STEPHENVILLE — A jury of two men and 10 women was selected Monday at the trial for Eddie Routh, the man accused of killing Chris Kyle and Chad Littlefield.
Opening arguments are expected to begin on Wednesday.
Defense attorneys have indicated they will try to show jurors that Routh is mentally insane.
Jerry Loftin, a longtime attorney who has handled high-profile cases for decades, says that is probably the only chance Routh has to be found not guilty.
"Either way, both sides will try to disentangle Routh’s complicated pre-war past from whatever mental scars he might bear.
Friends who knew him told the New Yorker in a riveting 2013 investigation that as a teen, Routh was a “standard troublemaker” with no respect for teachers:
Kc Bernard, who was a security guard at the school for two of the years that Routh was there, said that Routh was “always ready to fight” and “had a chip on his shoulder.”
But his dispatches to family while he was deployed suggest that Routh was also haunted by the death he witnessed in the war zone, including one incident in which he might have killed someone while on patrol.

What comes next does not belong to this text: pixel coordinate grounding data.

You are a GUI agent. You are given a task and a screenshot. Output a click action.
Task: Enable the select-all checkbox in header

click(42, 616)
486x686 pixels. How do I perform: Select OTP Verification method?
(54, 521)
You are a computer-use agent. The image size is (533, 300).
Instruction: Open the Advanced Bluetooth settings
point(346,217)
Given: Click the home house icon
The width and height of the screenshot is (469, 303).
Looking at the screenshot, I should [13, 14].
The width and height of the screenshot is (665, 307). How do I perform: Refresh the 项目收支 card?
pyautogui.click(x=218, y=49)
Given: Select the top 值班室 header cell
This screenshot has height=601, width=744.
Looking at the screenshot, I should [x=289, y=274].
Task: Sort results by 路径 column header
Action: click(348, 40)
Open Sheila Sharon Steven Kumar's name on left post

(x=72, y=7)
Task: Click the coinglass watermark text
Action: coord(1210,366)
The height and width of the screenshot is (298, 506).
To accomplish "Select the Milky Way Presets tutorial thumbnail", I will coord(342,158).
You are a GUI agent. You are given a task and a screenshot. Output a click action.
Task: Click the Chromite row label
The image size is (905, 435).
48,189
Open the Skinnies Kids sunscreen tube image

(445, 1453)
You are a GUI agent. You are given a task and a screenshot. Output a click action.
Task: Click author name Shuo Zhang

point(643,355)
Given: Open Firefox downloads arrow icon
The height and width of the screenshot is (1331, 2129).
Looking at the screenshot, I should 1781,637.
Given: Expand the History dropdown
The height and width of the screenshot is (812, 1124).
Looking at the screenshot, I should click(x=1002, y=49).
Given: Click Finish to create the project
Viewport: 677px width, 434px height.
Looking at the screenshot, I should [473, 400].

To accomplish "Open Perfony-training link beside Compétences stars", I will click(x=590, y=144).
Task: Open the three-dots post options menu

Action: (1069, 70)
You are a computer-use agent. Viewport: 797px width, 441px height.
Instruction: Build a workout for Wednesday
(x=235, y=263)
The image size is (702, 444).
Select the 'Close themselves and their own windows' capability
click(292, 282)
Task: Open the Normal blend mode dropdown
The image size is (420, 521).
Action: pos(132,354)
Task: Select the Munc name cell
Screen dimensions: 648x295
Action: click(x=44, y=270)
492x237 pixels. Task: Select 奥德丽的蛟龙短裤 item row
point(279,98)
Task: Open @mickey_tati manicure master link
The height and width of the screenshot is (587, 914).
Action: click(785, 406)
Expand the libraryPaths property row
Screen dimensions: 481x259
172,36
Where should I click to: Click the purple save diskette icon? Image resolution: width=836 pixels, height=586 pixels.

Routh served four years in the military and was stationed in Iraq from 2007 to 2008 and on a disaster relief mission in Haiti in 2010. He returned to the United States and worked odd jobs, and he was reportedly prescribed eight medications to treat a wide range of symptoms, including depression, mania and nightmares, according to the New Yorker.
His complex psychological profile and troubles with substance abuse that his family coped with upon his return are almost standard for people with PTSD.
“Other than depression, PTSD has more co-morbidities than any other mental disorder,” said Edna Foa, a psychologist at the University of Pennsylvania who developed a breakthrough treatment protocol for PTSD. “So it is very common to have PTSD and also depression and also other anxiety disorders, and many other morbidities.”
Though not everyone does, some people with PTSD experience flashes of anger as a symptom. When anger on rare occasions turns to violence, it could be because the person is experiencing a flashback, which might to them seem like a potent hallucination, Foa said."
I don't know -- I wasn't there and I've never examined Mr. Routh. Could severe PTSD contribute to a successful NGRI defense? Sure -- it has before. His lawyer is right, though -- compared to Chris Kyle, he's not a terribly sympathetic defendant. But those New Yorker snippets make him look to me like a pretty typical Marine Corps recruit, not a psychopath. I will say this: whatever treatment he received from the VA didn't work.
And let's hope that Chris Kyle's brand of PTSD-treatment -- taking veterans to gun ranges -- is abandoned forever in the wake of this tragedy.